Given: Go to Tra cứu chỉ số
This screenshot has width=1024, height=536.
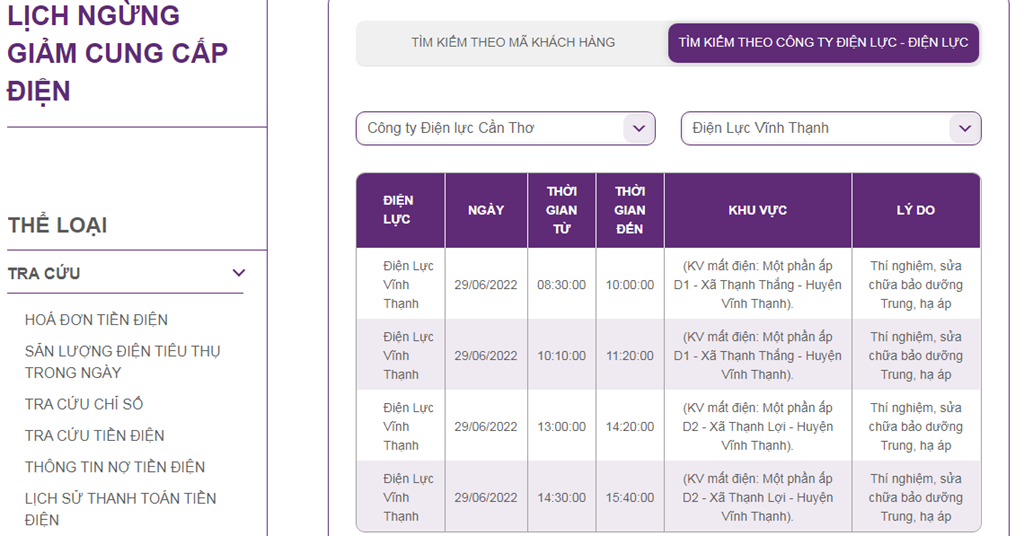Looking at the screenshot, I should coord(84,404).
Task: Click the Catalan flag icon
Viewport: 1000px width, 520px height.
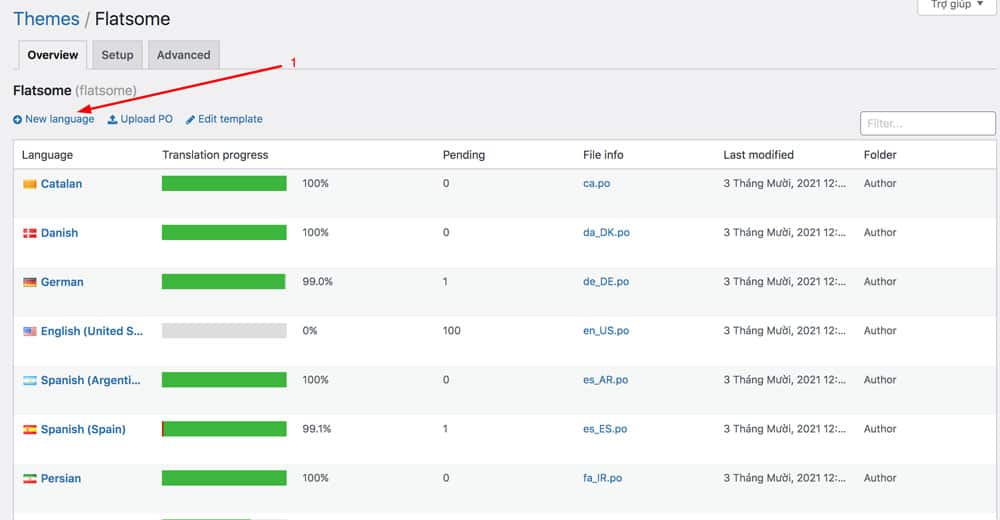Action: coord(30,184)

= = = =

## What is needed:
All entries are to be duplicated exactly, with the pictures left out.

## Worked solution:
Given: Go to Tra cứu chỉ số
This screenshot has width=1024, height=536.
Looking at the screenshot, I should coord(84,404).
Task: Click the Catalan flag icon
Viewport: 1000px width, 520px height.
Action: coord(30,184)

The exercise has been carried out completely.